R. Lebrun
I played a little bit with SymbolicFunction and multiprocessing Pool, and got interesting results with the following code:
import openturns as ot
import multiprocessing as mp
from time import time
class ParallelSymbolic(ot.OpenTURNSPythonFunction):
def __init__(self, f, ncpu=-1):
super(ParallelSymbolic, self).__init__(f.getInputDimension(), f.getOutputDimension())
self.setInputDescription(f.getInputDescription())
self.setOutputDescription(f.getOutputDescription())
self.f_ = f
if ncpu >= 1:
self.ncpu_ = ncpu
else:
self.ncpu_ = mp.cpu_count()
def _exec(self, X):
return self.f_(X)
def _exec_sample(self, X):
X = ot.Sample(X)
size = X.getSize()
block_size = size // self.ncpu_
if block_size > 0:
subsamples = [X[(i * block_size):((i + 1) * block_size)] for i in range(self.ncpu_-1)] + [X[((self.ncpu_-1) * block_size):size]]
else:
subsamples = [X]
p = mp.Pool(self.ncpu_)
rs = p.map_async(self.f_, subsamples)
p.close();
res = rs.get()
Y = res[0]
for i in range(1, len(res)):
Y.add(res[i])
return Y
if __name__ == "__main__":
# Input dimension
d = 4
# Complexity
rep = 1000
# Build a HUGE formula
variables = ["x" + str(i) for i in range(d)]
formula = ""
for i in range(d*rep):
formula += "sin(" + str(i+1) + "*" + variables[i % d] + ")+"
formula += "1"
f_sequential = ot.SymbolicFunction(variables, [formula])
f_parallel = ot.Function(ParallelSymbolic(f_sequential))
# Compare both model on a basic MC simulation
block_size = 10000
iter_max = 100
threshold = (d * rep)**0.5
distribution = ot.ComposedDistribution([ot.Uniform()]*d)
X = ot.RandomVector(distribution)
print("Sequential")
Y_sequential = ot.CompositeRandomVector(f_sequential, X)
E_sequential = ot.ThresholdEvent(Y_sequential, ot.Greater(), threshold)
algo = ot.ProbabilitySimulationAlgorithm(E_sequential)
algo.setBlockSize(block_size)
algo.setMaximumOuterSampling(iter_max)
ot.RandomGenerator.SetSeed(1234)
t0 = time()
algo.run()
t1 = time()
t_sequential = t1 - t0
print("Sequential, P=%.5e" % algo.getResult().getProbabilityEstimate(), "t=", t_sequential)
print("Parallel")
Y_parallel = ot.CompositeRandomVector(f_parallel, X)
E_parallel = ot.ThresholdEvent(Y_parallel, ot.Greater(), threshold)
algo = ot.ProbabilitySimulationAlgorithm(E_parallel)
algo.setBlockSize(block_size)
algo.setMaximumOuterSampling(iter_max)
ot.RandomGenerator.SetSeed(1234)
t0 = time()
algo.run()
t1 = time()
t_parallel = t1 - t0
print("Parallel, P=%.5e" % algo.getResult().getProbabilityEstimate(), "t=", t_parallel)
print("t_seq / t_par=", t_sequential / t_parallel)
The ParallelSymbolic class basically split an input sample into parts of roughly the same size and dispatch the execution of the SymbolicFunction over these sub-samples.

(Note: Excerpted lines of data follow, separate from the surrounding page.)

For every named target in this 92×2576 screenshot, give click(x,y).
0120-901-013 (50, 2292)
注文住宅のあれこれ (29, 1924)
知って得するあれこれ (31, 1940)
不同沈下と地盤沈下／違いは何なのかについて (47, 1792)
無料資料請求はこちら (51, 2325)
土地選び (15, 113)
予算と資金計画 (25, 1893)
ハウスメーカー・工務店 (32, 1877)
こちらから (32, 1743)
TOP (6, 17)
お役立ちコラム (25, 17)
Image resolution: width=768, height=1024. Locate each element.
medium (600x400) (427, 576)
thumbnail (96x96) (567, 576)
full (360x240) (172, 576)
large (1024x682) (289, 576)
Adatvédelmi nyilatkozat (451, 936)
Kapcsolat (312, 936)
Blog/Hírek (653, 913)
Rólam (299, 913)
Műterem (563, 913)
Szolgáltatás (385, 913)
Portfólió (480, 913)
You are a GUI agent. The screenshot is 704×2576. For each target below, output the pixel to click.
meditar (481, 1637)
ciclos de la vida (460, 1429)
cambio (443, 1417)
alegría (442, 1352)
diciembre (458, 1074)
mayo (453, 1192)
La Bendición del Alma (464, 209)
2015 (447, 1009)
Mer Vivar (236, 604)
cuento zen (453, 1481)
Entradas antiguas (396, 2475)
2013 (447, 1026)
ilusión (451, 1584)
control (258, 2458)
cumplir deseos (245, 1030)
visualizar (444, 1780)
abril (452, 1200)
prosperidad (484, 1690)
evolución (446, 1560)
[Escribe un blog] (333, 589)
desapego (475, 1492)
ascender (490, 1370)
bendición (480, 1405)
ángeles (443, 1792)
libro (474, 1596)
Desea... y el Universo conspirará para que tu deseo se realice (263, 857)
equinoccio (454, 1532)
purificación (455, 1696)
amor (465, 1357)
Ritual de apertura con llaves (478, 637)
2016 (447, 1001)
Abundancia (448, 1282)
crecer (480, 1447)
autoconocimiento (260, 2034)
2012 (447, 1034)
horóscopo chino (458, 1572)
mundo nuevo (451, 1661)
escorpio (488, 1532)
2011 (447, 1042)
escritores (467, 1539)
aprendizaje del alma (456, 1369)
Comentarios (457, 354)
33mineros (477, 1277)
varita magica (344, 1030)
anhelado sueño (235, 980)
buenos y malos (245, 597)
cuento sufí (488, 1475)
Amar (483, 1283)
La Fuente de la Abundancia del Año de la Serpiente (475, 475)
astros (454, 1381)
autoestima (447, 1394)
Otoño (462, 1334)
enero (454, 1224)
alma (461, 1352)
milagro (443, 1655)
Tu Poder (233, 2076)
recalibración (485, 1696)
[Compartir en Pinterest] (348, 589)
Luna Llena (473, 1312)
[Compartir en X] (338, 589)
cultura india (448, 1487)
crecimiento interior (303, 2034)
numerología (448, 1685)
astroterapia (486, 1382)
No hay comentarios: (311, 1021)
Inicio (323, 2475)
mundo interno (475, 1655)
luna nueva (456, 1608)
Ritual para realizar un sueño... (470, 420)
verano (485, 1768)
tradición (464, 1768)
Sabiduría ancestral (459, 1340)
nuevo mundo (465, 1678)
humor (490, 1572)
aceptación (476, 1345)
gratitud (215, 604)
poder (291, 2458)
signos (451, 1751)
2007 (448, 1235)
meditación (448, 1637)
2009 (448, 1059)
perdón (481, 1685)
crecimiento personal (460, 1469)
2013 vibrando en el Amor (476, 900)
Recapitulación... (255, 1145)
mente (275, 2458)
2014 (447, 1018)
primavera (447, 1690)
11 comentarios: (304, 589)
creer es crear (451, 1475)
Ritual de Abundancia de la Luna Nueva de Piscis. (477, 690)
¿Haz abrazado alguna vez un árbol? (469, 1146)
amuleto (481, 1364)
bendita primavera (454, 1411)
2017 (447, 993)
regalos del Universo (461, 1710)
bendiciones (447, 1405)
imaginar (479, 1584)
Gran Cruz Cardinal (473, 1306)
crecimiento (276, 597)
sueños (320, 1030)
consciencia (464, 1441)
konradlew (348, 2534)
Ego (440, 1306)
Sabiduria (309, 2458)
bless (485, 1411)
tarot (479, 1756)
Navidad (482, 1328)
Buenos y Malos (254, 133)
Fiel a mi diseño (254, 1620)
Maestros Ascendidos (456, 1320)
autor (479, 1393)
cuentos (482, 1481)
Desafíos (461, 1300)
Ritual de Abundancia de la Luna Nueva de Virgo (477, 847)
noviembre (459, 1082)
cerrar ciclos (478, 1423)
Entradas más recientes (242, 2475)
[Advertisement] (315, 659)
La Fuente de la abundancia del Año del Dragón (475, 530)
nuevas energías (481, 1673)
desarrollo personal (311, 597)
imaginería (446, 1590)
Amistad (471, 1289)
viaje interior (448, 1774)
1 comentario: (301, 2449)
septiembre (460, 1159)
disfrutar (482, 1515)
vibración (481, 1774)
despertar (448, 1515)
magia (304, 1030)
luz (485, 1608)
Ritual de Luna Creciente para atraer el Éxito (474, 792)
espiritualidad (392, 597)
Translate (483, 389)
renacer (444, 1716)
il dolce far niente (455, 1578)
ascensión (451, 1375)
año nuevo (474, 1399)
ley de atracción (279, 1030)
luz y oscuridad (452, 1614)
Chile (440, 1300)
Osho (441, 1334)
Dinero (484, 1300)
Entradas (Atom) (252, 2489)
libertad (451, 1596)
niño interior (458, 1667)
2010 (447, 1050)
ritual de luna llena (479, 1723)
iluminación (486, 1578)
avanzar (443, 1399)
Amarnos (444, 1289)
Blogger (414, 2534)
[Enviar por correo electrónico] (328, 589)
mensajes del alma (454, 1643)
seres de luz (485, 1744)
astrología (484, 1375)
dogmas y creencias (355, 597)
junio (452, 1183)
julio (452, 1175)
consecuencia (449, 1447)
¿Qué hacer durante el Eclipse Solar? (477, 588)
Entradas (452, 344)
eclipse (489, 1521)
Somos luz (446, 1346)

As it is based on separate processes, there is no thread-safety problem here. I illustrate its use on a basic MonteCarlo simulation, where you can play with the function complexity (the rep parameter), the block size (block_size) and the number of outer iterations (iter_max). On my 8-cores machine I get:
rep=1, block_size=8, iter_max=1000, t_sequential=0.004s and t_parallel=17s
rep=1, block_size=1000, iter_max=8, t_sequential=0.0012s and t_parallel=0.29s
rep=10, block_size=8, iter_max=1000, t_sequential=0.01s and t_parallel=17s
rep=10, block_size=1000, iter_max=8, t_sequential=0.008s and t_parallel=0.29s
rep=100, block_size=8, iter_max=1000, t_sequential=0.08s and t_parallel=18s
rep=100, block_size=1000, iter_max=8, t_sequential=0.08s and t_parallel=0.30s
rep=1000, block_size=8, iter_max=1000, t_sequential=0.87s and t_parallel=43s
rep=1000, block_size=1000, iter_max=8, t_sequential=0.89s and t_parallel=0.58s
So if the model is huge and the block size is large you start to gain something, otherwise all the time is spent into splitting the input sample and gluing the output samples. The best I got was with rep=1000, block_max=10000, iter=10 (not relevant) for a speedup of 3.8 (the execution time is divided by 3.8 using the parallel version). I am sure that my implementation is naive and can be improved in many ways, it was just a test of mixing SymbolicFunction and Pool as forking processes solves the multi threading issue. Only tested under Linux.